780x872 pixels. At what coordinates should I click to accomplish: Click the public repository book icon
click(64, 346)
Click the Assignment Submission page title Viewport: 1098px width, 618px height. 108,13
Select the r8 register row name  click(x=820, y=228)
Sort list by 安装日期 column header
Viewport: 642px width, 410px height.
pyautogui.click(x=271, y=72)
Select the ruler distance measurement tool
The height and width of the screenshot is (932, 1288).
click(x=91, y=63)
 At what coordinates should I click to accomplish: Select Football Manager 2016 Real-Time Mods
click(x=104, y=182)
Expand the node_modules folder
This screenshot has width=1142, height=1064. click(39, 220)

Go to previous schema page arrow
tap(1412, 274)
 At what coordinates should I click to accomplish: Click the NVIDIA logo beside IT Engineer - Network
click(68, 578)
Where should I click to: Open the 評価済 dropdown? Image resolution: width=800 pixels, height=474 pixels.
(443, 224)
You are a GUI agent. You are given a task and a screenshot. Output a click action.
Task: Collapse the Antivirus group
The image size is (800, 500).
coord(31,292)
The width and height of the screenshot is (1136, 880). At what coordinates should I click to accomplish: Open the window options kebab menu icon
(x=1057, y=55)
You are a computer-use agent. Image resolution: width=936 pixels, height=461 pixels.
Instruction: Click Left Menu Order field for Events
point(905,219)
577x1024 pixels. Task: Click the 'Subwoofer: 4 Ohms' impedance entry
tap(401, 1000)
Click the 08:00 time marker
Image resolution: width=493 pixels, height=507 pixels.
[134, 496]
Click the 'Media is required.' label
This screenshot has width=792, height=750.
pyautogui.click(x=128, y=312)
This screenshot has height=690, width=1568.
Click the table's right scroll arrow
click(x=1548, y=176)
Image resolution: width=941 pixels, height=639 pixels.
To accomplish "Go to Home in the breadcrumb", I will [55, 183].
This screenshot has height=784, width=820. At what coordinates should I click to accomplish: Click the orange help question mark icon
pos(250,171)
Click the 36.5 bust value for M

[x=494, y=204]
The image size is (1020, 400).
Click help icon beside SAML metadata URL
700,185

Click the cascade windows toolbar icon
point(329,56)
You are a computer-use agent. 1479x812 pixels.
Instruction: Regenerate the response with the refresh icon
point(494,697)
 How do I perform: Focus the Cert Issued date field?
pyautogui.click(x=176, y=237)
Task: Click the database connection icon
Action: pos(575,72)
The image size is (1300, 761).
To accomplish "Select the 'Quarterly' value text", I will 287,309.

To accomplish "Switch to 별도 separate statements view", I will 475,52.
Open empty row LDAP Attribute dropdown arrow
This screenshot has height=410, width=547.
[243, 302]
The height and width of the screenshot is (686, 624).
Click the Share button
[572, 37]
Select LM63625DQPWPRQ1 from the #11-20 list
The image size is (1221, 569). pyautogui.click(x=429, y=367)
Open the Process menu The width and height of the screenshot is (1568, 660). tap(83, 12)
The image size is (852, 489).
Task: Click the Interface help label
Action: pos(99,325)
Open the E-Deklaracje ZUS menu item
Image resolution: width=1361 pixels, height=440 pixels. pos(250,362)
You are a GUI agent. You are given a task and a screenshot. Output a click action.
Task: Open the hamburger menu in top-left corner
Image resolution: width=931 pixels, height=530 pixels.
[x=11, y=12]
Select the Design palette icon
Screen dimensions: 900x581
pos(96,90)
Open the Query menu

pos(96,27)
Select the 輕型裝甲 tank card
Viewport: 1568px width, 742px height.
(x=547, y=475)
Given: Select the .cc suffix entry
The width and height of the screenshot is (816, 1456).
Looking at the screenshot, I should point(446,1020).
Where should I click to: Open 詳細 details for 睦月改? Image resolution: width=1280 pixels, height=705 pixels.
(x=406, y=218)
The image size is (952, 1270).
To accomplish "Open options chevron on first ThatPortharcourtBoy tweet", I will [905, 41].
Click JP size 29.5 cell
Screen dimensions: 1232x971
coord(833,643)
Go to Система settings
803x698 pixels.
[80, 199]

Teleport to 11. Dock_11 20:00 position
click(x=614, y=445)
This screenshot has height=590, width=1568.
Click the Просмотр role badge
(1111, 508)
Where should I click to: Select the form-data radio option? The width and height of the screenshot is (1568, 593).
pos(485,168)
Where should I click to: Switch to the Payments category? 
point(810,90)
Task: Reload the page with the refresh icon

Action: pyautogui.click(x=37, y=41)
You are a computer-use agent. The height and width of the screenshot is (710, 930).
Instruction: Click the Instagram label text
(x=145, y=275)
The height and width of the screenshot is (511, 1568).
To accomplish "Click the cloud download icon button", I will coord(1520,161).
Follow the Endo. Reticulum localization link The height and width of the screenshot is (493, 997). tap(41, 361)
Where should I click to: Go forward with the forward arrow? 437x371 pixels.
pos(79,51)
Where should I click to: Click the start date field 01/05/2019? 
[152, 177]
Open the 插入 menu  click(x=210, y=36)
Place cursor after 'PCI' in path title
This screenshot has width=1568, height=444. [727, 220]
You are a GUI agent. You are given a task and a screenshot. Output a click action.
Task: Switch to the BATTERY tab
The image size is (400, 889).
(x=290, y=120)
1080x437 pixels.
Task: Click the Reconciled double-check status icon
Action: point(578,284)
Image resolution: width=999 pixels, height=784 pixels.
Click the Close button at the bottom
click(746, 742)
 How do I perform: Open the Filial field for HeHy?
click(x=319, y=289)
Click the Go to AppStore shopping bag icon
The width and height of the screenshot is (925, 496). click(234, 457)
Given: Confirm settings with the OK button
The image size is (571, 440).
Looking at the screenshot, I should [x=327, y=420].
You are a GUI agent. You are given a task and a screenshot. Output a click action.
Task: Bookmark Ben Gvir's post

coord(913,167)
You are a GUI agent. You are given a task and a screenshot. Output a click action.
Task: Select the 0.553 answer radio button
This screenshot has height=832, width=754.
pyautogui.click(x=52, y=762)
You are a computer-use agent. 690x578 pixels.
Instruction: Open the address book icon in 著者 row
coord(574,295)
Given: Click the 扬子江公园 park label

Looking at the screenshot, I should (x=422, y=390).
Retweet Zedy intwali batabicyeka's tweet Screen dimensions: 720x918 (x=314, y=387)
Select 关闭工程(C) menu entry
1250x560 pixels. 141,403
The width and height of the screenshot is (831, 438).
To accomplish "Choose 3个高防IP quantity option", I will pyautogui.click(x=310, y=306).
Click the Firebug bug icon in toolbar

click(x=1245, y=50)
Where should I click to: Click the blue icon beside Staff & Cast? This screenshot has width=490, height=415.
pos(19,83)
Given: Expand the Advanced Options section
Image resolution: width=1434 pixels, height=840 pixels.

Exercise: Copy out every line from the data above that has "tweet" in it.

Expected output:
To accomplish "Open options chevron on first ThatPortharcourtBoy tweet", I will [905, 41].
Retweet Zedy intwali batabicyeka's tweet Screen dimensions: 720x918 (x=314, y=387)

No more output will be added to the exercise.